Advocate D K Thakur, appearing for the Himachal Pradesh government, claimed that the accused had threatened the complainant immediately after coming out on bail.
The top court said it was an event that occurred after the accused came out on bail and could be a ground which could be raised by the complainant before a trial court for cancellation of bail.
An FIR was lodged at Dharamshala police station of Kangra district in Himachal Pradesh. The accused Chander Kant was charged with the offences of forgery, criminal conspiracy, criminal breach of trust and other sections of IPCAfter registration of the FIR and when the probe was pending, the accused had moved high court seeking anticipatory bail, which was dismissed on August 26, 2016.
Thereafter, the accused was arrested and taken into police custody.

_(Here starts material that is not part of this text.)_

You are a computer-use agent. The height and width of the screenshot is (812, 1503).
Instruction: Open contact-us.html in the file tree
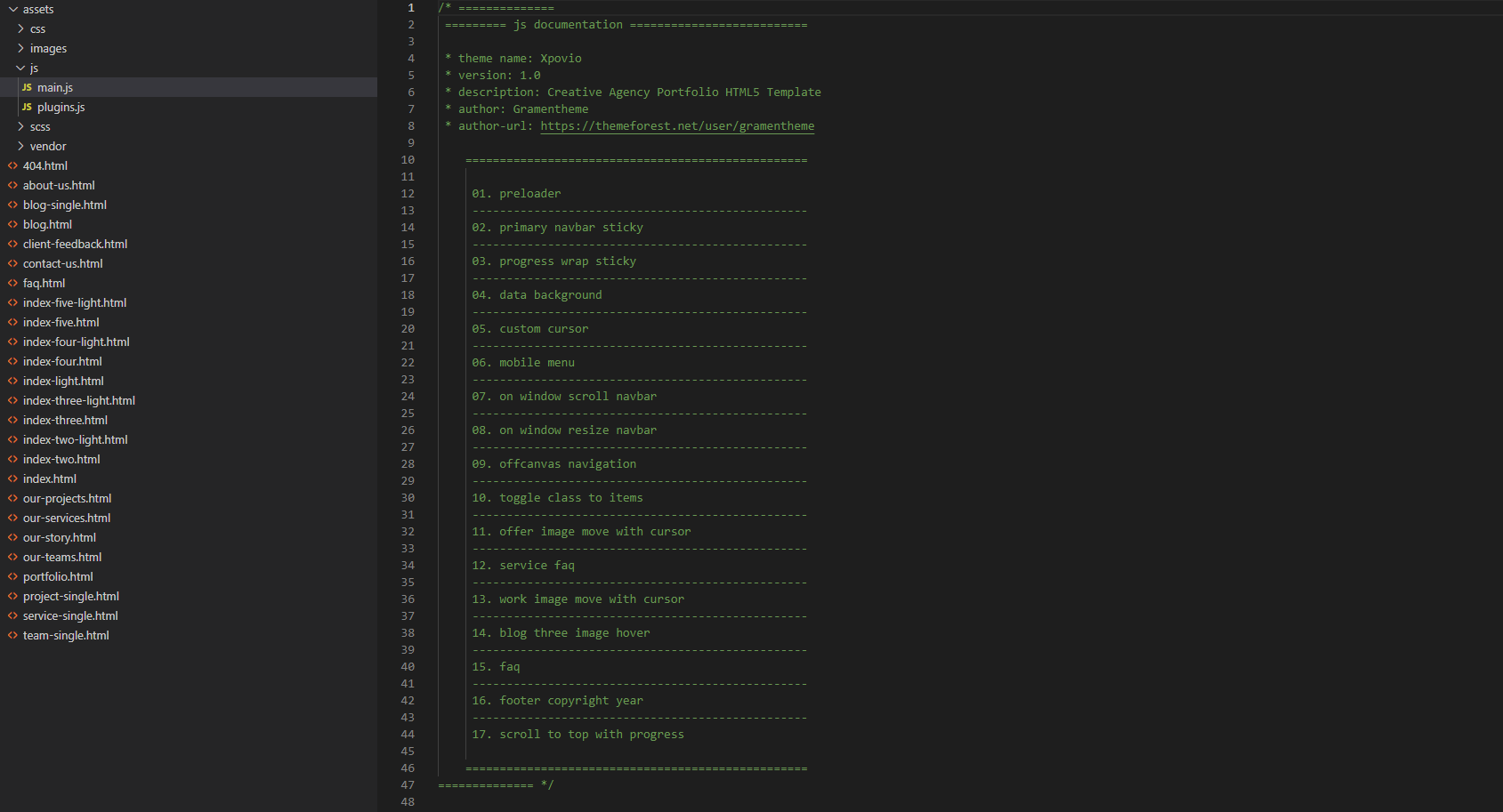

After his police remand got over, he moved a regular bail application, which the judicial officer allowed and enlarged him on bail on August 30, 2016.

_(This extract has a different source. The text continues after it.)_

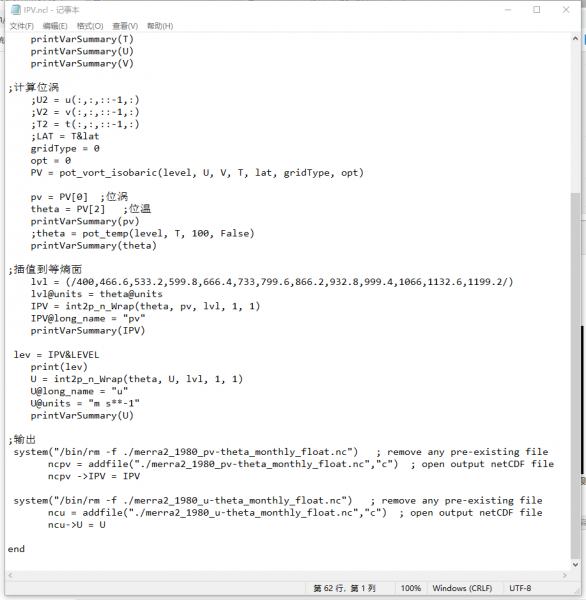
Task: Place cursor on the pot_vort_isobaric line
Action: 197,173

The complainant challenged the order of magistrate granting bail to the accused before the high court, which on June 2, 2017, after seeking explanation, passed various strictures against the judicial officer.
The judicial officer in her explanation to the high court had said there were “direct or indirect directions to grant bail liberally. Taking into consideration that anticipatory bail has been rejected but now as the accused remanded to custody and opportunity was given to police for custodial interrogation and recovery, I considered it to be a changed circumstance”.
However, the single judge in his order said, “To my mind, the action of the magistrate is clearly subversive to judicial discipline and amounts to gross impropriety because so long the order passed by this court was in force, the magistrate could not have entertained the application for bail much less granted the bail.”
The high court said, “Judicial discipline requires decorum known to law which warrants that the appellate directions should be followed in the hierarchical system by the court which exists in this country.”
“It is necessary for each lower tier to accept loyally the decisions of the higher tier. The judicial system only works if someone is allowed to have the last word and if that last word, once spoken, is loyally accepted,” the bench had said.
It had said that once the judgment rendered by the high court was absolutely clear and the bail granted to the accused had been rejected by a detailed order, then judicial comity, discipline, concomitance, pragmatism, poignantly point, per force to observe constitutional propriety and adhere to the decision, so rendered by the high court.